The finished copy should hold every entry exactly as given, and no pictures.

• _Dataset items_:
:::::
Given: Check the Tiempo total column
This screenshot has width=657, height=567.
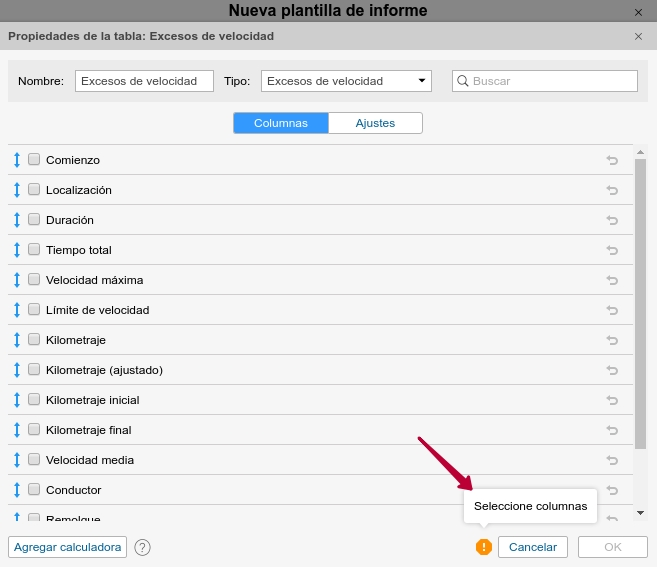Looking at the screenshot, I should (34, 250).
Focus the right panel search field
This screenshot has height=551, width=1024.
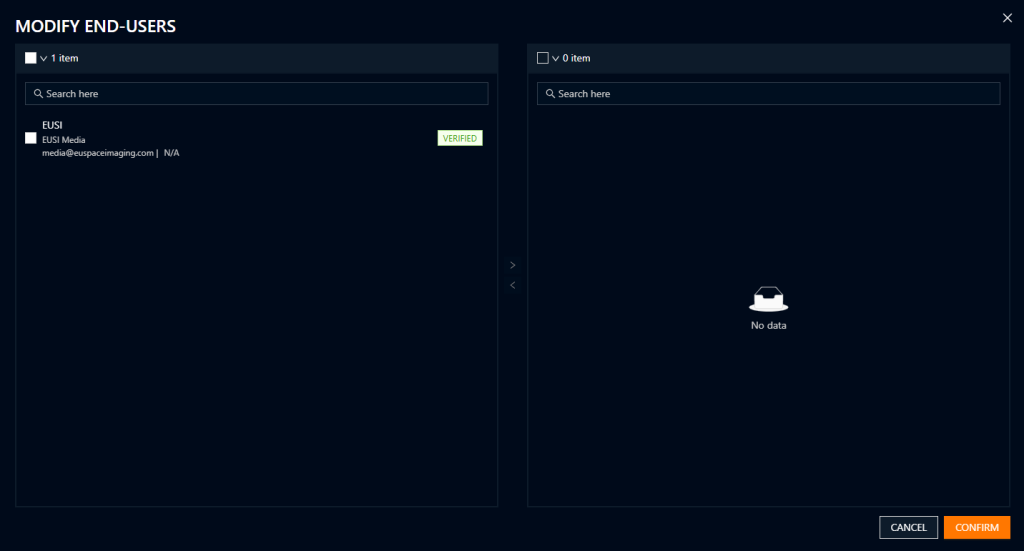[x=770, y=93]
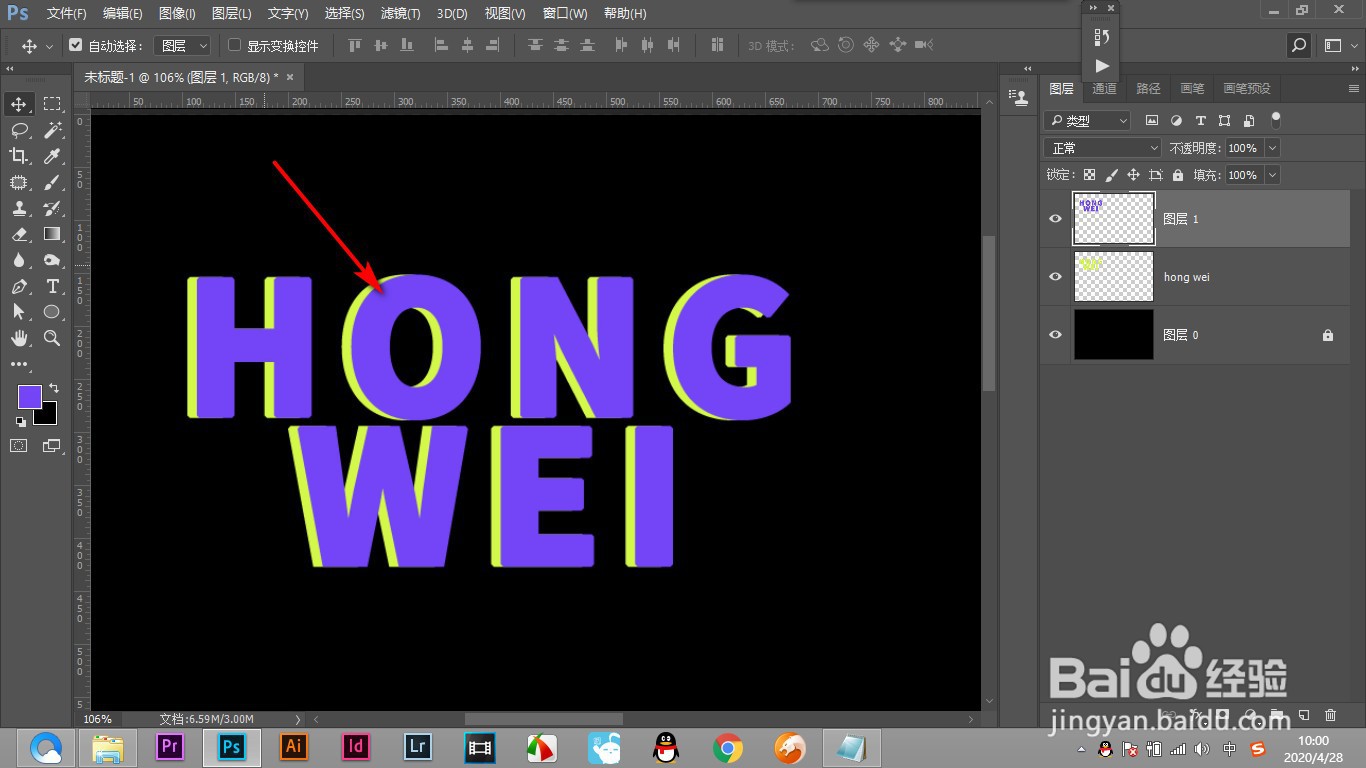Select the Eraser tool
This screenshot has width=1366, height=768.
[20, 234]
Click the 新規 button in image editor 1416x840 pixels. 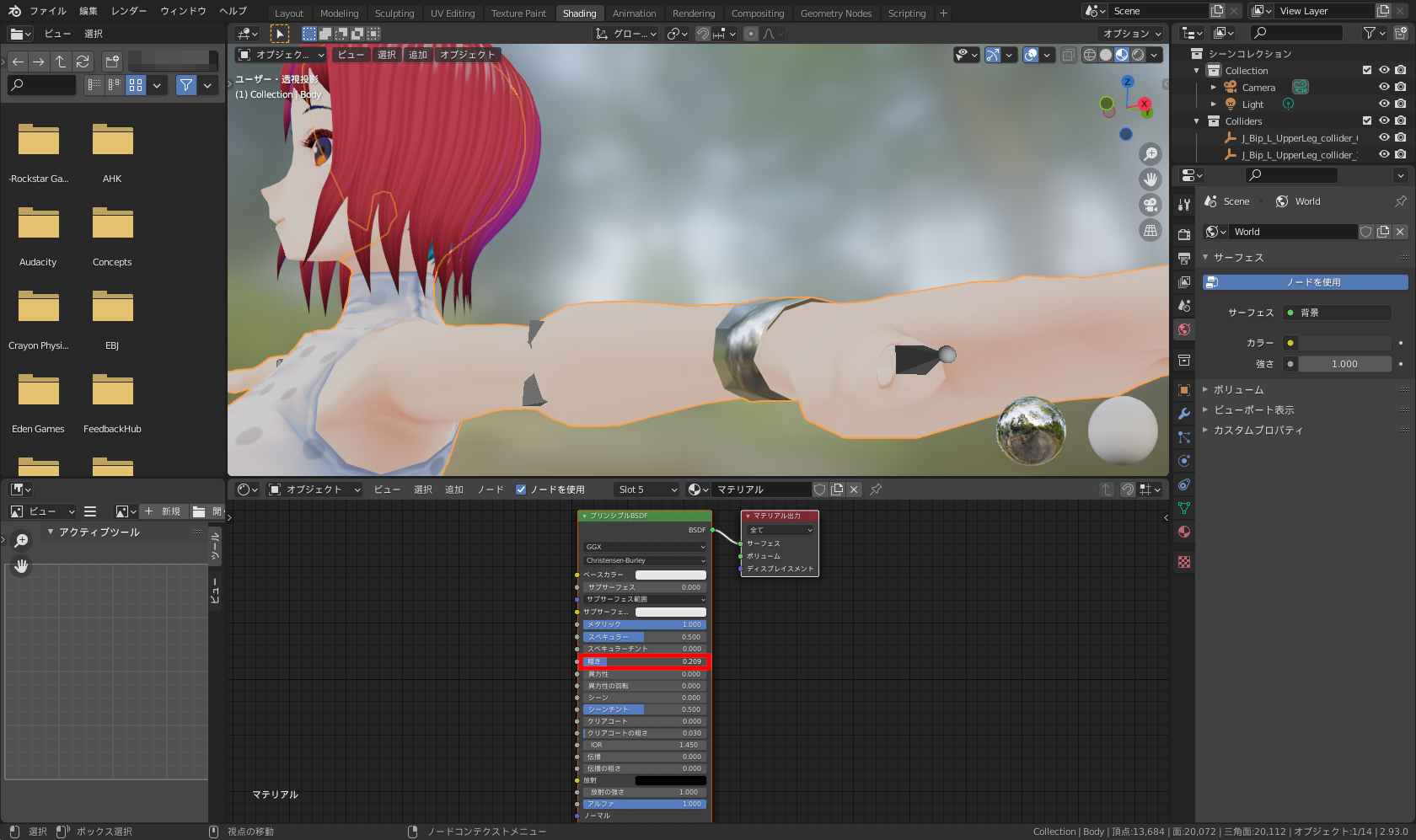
:::::
• _Your response_:
Given: Check the Tiempo total column
This screenshot has width=657, height=567.
Looking at the screenshot, I should (34, 250).
Focus the right panel search field
This screenshot has height=551, width=1024.
[x=770, y=93]
Select the Eraser tool
This screenshot has width=1366, height=768.
[20, 234]
Click the 新規 button in image editor 1416x840 pixels. 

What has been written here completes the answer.